There is so much spiraling through our minds so I thought it only fitting that this blog post be just as scattered as my brain right now.  So many things are different here.  You know, there are the little things like walking by camels and monkeys on the way to town, seeing the brightest stars and a different organization of constellations at night, no running water, using the "cho" (ahh, fond memories for all who have travelled:)), etc..  Then there are the deeper differences and ethical dilemmas, particularly when it comes to public health, sanitation and hygiene, women's rights (or lack thereof)...more on this later.  I am seeing and treating tropical diseases I have never seen before and trying to work within the chaos that is the health care system.  Mike is working with totally different modes of construction.  He even built a shelf out of branches and cardboard....we are processing and will expand more on all of this as the days go by.  Now, a recap...

After I last blogged, we travelled back to Karero to help organize the medical clinic.  Mike built several shelves and a new desk.  They were using the birthing table as a desk and are now able to use the birthing table as it is meant to be used. I helped organized all the supplies and medications, and did some medical education for the new nurse who will be seeing patients.  We really love being with the Maasai community in Karero and look forward to returning.

In Kimana, I have been helping at the local health care clinic sponsored by the ministry of health. I have been seeing patients and working with the public health officers. I am trying to learn my Kiswahili as fast as possible as it is very difficult to communicate.  The clinic often arranges for a translator, but it is short staffed.  The supplies and medications are greatly limited. I am afraid the entire community is going to become resistant to sulfa!  I was able to observe and assist with an eye surgery for a trachoma infection.  Next week, I hope to continue to assist in the eye clinic, see patients, and work with the public health officers as they launch a major education effort about cholera.  I am also planning to do some health education at the secondary school in a few weeks. Mike has been working with some of the local construction crews, learning how things are done and trying to offer some insights from time to time.  We both will be returning to Karero next Friday to spend two weeks working at the clinic – doing more medical teaching/training, painting and repairing the clinic so it can be fully functional. 

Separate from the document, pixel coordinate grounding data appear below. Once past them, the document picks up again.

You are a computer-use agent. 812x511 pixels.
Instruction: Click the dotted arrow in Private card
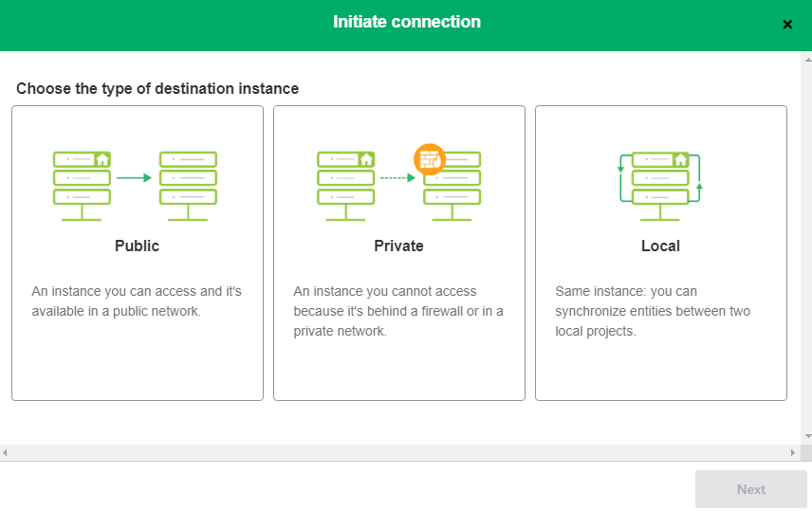tap(397, 177)

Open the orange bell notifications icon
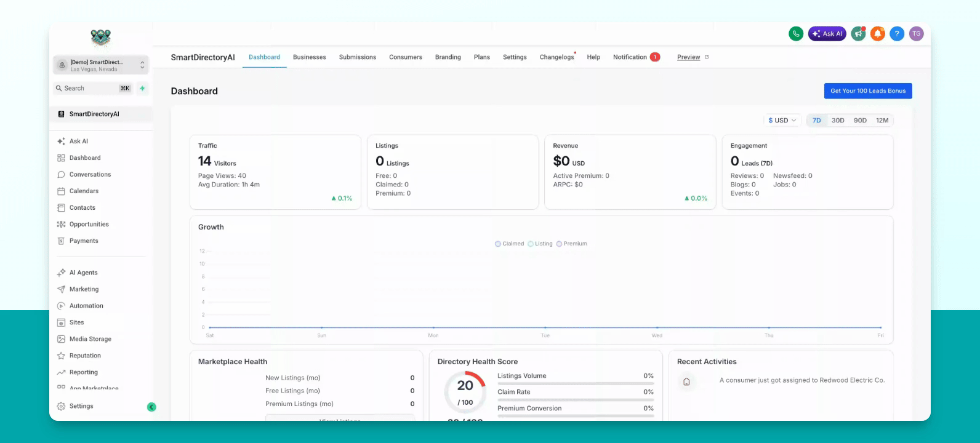tap(878, 34)

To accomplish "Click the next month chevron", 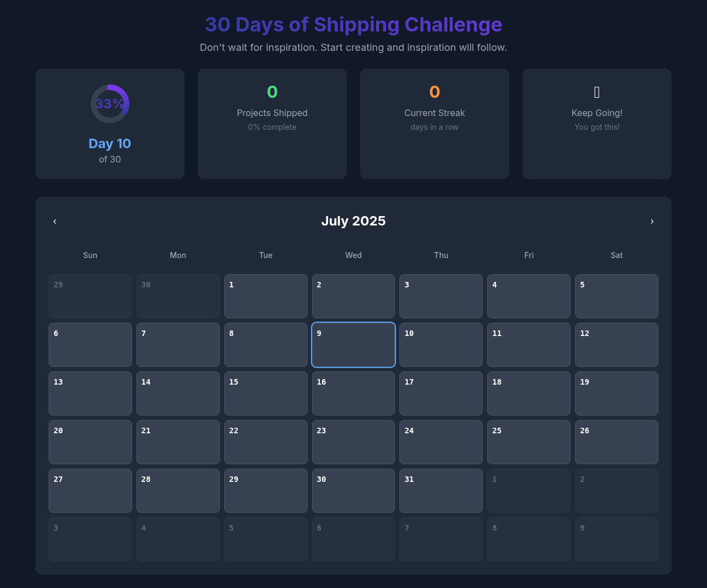I will 652,221.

Life with Tyson’s family is wonderful.  We come together every evening for meals, great conversation.   We joke with Tyson and his wife, Mama Nasieku, about how Mama and I are going to teach each other a few things… soon Mama will be calling the shots and I will be preparing all of my husbands meals:) Nasieku, Siente, and Rachel (their three daughters) are helping teach us the language, always playing and singing around the house.  It took a few days for all of us to warm to each other, but it now feels so comfortable, like we are family. 

I apologize if this is all a bit scattered. It is difficult to consolidate a week into a few paragraphs. I think pictures paint a thousand words so I will post pictures as soon as possible.  We love and miss you all!  Thank you again for all your continuous support.  Hope to write again soon…

1 comment:

  1. Hang in there Lindsay & Mike... it gets easier with time. Every day there will be a moment of wonder and a moment of "WTF??"

    We miss you! I rode to work today, working with Lorol and Amanda in WIC. Printed out your blog post for them.